Eur. Phys. J. Plus (2022) 137: 1078
https://doi.org/10.1140/epjp/s13360-022-03285-3

Regular Article

Analytical and numerical-simulation studies on a combined mKdV–KdV system in the plasma and solid physics

¹ School of Medical Informatics and Engineering, Xuzhou Medical University, 209 Tongshan Road, Xuzhou, China
² Department of Basic Science, Obour High Institute for Engineering and Technology, 11828, Cairo, Egypt

^a mostafa.khater2024@yahoo.com

Received: 29 June 2022
Accepted: 14 September 2022
Published online: 23 September 2022

Abstract

Using the extended truncated expansion approach and three precise B-spline numerical methods, this paper examines the structure of the analytical and numerical solutions to the combined mKdV equation and KdV equation. This model represents the propagation of weakly nonlinear long waves in a KdV-typed medium by changing the coefficients of dispersion and nonlinear coefficients. Additionally, it also describes the flow below a pressure surface in a fluid. The numerical schemes of ExCBS, SBS, and TQBS are used. The handled model may describe many different phenomena, including the propagation of a thermal pulse through a single sodium fluoride crystal and the motion of confined particles under a harmonic force in a one-dimensional nonlinear lattice.
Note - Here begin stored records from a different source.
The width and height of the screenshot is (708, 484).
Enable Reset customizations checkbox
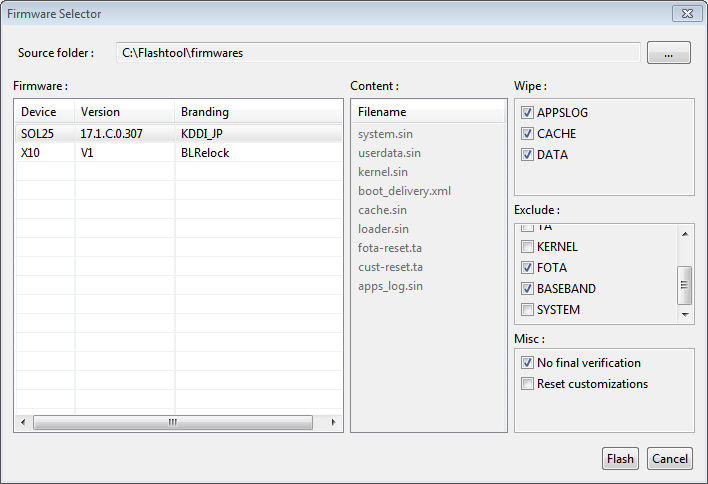[x=527, y=384]
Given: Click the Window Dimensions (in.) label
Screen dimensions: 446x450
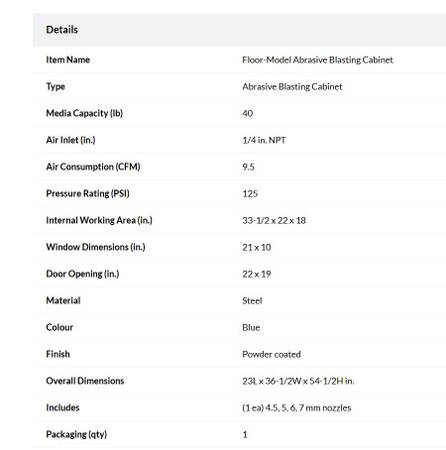Looking at the screenshot, I should [96, 247].
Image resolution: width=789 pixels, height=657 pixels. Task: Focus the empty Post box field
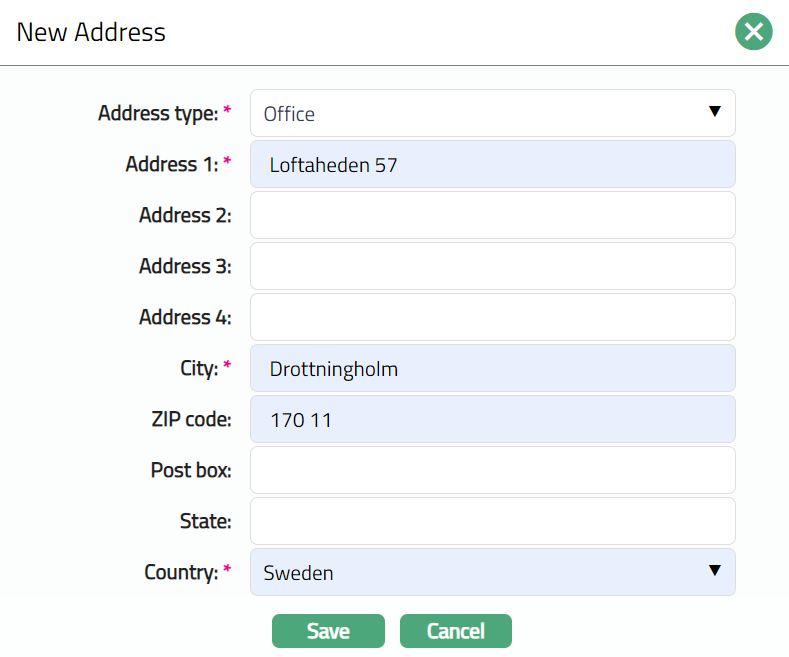(492, 470)
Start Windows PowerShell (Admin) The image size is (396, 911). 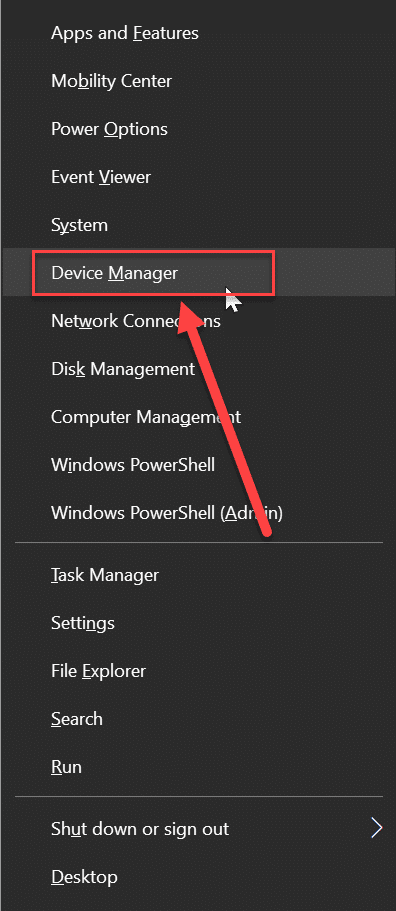click(x=198, y=512)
The link between fast and slow soliton, which causes a phase shift, is shown in several instances. The energy density along the route of rapid and slow colliding solitons is shown to be very small and relatively large, respectively, thanks to the phase shift shown by the contour map. If the analytical and numerical solutions vary by the same amount, then the spline-connected and distribution graphs will be consistent.